● Aim
Rescale the records from the line with "Image resolution: width=1270" to the line with "will click(x=500, y=727).", both included. Reproduce every one of those lines, requests too, but multiply each click coordinate in the answers by 2.05 and round it to a whole number, with halves rounding up.

● Entries on where items appear
## Begin

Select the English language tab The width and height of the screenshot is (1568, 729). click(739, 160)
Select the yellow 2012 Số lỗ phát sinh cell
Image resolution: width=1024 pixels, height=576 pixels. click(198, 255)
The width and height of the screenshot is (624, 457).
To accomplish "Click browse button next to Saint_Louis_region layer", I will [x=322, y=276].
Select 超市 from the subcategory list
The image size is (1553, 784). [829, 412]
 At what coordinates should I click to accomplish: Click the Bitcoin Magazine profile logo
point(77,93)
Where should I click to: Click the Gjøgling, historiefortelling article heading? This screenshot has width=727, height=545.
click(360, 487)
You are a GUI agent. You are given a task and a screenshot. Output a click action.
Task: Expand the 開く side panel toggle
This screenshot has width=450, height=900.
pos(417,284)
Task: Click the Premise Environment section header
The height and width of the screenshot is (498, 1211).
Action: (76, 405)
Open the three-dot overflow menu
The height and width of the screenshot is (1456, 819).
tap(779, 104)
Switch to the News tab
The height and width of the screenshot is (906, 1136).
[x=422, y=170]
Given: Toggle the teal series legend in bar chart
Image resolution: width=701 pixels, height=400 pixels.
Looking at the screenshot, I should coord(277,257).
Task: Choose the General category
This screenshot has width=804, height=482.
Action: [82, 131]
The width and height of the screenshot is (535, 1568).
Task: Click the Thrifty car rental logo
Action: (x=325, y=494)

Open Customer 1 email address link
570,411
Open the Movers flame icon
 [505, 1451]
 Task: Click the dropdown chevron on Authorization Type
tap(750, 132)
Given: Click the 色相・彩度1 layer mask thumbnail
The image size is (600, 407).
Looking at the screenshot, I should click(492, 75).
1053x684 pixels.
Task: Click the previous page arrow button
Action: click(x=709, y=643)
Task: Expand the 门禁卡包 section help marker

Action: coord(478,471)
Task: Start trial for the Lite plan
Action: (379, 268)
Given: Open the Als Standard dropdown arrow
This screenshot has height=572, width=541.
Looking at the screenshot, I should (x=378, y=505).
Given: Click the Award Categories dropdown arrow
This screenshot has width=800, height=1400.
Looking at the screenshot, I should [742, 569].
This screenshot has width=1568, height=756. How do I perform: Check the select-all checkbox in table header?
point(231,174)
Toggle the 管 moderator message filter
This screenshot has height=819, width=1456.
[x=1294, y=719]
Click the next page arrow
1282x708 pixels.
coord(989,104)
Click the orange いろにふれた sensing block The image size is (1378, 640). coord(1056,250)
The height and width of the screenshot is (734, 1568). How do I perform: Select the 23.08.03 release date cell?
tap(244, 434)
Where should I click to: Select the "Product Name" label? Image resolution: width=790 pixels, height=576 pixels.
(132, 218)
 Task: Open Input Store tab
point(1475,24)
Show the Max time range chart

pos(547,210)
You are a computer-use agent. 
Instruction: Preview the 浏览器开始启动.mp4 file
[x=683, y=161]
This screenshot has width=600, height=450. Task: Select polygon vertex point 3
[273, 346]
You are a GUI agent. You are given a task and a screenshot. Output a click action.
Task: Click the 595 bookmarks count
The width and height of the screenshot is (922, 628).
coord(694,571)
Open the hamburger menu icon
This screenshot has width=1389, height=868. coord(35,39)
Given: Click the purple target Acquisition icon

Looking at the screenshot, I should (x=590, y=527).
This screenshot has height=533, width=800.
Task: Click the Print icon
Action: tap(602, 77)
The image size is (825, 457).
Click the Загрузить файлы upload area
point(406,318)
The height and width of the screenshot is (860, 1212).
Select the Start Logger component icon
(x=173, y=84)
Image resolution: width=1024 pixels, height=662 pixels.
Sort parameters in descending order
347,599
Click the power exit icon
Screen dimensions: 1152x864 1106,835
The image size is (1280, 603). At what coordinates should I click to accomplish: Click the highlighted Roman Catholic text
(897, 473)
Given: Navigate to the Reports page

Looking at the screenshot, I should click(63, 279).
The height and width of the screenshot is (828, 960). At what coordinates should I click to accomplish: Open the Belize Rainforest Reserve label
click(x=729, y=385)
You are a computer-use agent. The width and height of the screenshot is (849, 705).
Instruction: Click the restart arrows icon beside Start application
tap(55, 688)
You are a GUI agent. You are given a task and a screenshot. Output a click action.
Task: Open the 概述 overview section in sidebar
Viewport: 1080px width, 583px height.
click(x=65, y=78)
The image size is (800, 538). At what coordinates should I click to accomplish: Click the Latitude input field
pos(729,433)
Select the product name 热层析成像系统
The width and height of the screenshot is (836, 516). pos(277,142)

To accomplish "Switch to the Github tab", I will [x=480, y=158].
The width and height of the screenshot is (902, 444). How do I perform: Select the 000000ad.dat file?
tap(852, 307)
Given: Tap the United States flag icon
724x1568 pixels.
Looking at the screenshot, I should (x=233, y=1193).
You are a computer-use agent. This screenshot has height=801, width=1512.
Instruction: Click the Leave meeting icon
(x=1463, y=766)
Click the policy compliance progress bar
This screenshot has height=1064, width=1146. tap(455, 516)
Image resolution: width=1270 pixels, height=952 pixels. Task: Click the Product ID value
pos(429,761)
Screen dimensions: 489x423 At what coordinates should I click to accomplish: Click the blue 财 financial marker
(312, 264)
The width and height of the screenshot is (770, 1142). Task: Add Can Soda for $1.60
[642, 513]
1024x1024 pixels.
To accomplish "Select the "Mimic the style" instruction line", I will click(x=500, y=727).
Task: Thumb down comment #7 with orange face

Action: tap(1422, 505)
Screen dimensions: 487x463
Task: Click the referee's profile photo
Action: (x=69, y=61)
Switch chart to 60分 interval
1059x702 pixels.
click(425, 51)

## End

● Complete answer
Image resolution: width=1270 pixels, height=952 pixels. Task: Click the Product ID value
pos(879,1560)
Screen dimensions: 489x423 At what coordinates should I click to accomplish: Click the blue 财 financial marker
(640, 541)
The width and height of the screenshot is (770, 1142). Task: Add Can Soda for $1.60
[1316, 1052]
1024x1024 pixels.
To accomplish "Select the "Mimic the style" instruction line", I will click(x=1025, y=1490).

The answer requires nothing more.